Later the following colloquy occurred:
"The Court: Do you agree with the theory that sometime litigation must end?
"Mr. Kayser: Yes, your Honor.
"The Court: And these offers of proof [with respect to embargoes by the English and Australian Governments] are now being made more than one year after the proof closed on this case?
"Mr. Kayser: Your Honor, this I think is one of the most unusual cases that will come into a Courtroom, in that we have here, as I think we can demonstrate—without basis we have here the danger of a judgment of almost forty-nine million dollars which will spell corporate death, which is subject to the affirmative defenses of limitations and of releases. . . .
"The Court: I just got through instructing a jury that in deliberating on their verdict, they should not take into consideration either sympathy or prejudice.

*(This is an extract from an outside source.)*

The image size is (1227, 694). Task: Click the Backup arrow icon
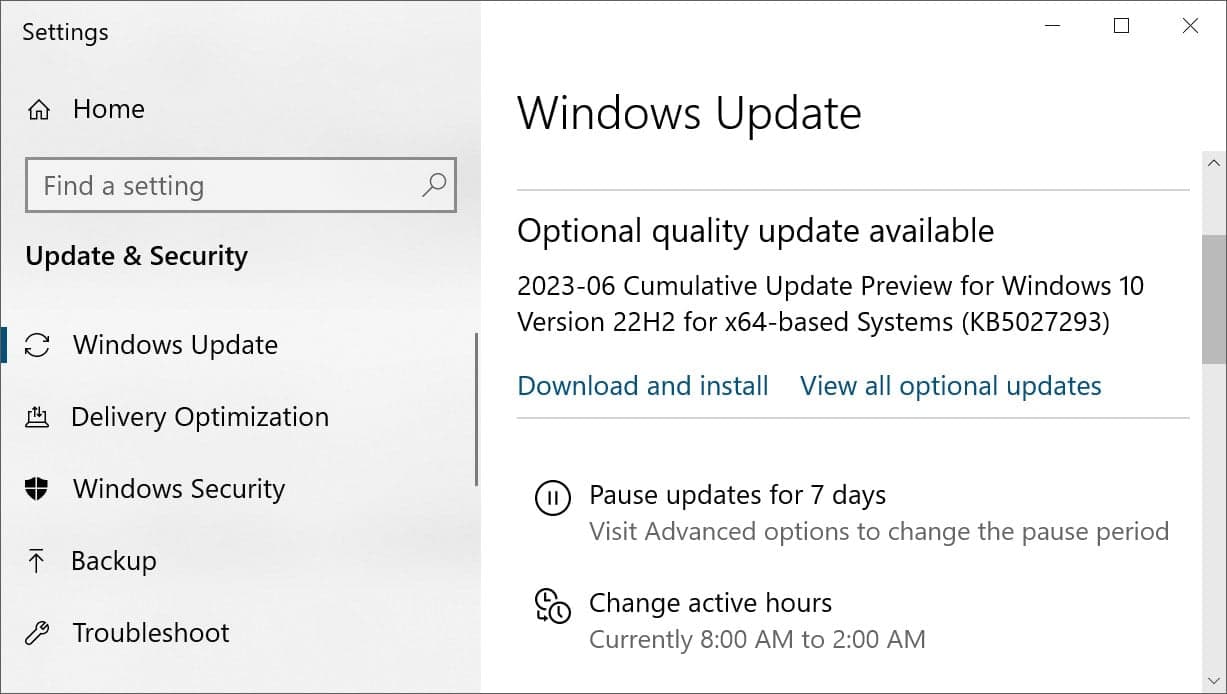[38, 561]
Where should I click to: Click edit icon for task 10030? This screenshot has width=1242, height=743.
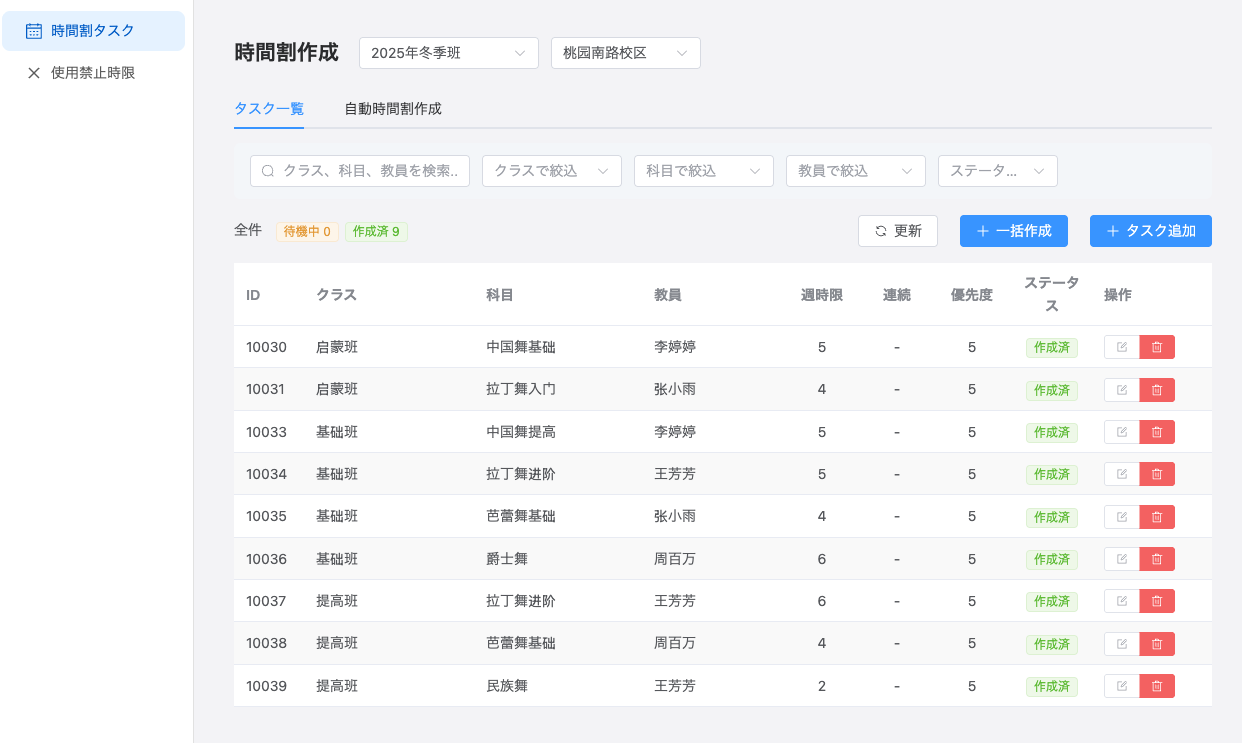tap(1122, 347)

"Mr. Kayser: I submit most respectfully to this court that this court should take into account equity. This is not a matter of sympathy. This is a matter of equity and a matter of justice; that this judgment, which will spell the death of this corporation, has had absolutely no basis whatsoever. It is subject to affirmative defenses. It was accomplished by a subtle switch in theory. Maybe it should have been caught; maybe it shouldn't. But is your Honor going to penalize this corporation____
"The Court: I mean, it wasn't even caught 90 days after the proofs closed.
"Mr. Kayser: I agree, that's true. I agree. This is a very unusual case; we recognize that.
"The Court: You may proceed." App. 108-109. See also App. 71-76 passim, 158-161.
"Now, there a person's liberty is involved, and what do the courts say in regard to this plea of incompetency of counsel?
"They say, first, was he counsel of your choice rather than appointed counsel? And if he was, the courts say, in regard to keeping men incarcerated and depriving them of their liberty, that unless the trial conducted by counsel of the prisoner's choice was such a farce, such a fraud that justice would be horrified by the result, that since you are represented by counsel of your choice, why, agreed that he might not be the greatest in the world, but he was your lawyer and you picked him out. You are going to have to remain incarcerated for the balance of your term.
"Now, how do we get around that analogy in this case?" App. 140-141.
Hazeltine's attorney responded in terms of his theory of surprise, whereupon the District Judge answered that federal procedure was based on notice pleading and in his opinion Hazeltine had been put on notice. App. 141-144.
See also, e. g., App. 116, 121-123, 146, 155.
"Zenith's counsel objected to the filing of the defenses on the ground that they came too late and were waived. The district court, however, permitted the defenses to be filed and thereafter denied HRI's motion for judgment based on the defenses. . . . [The Supreme Court left open the question whether this ruling was on the merits.] It is our view that the court's ruling was not on the basis of waiver, but because the defenses on their merits did not bar Zenith's recovery." 418 F. 2d, at 23-24.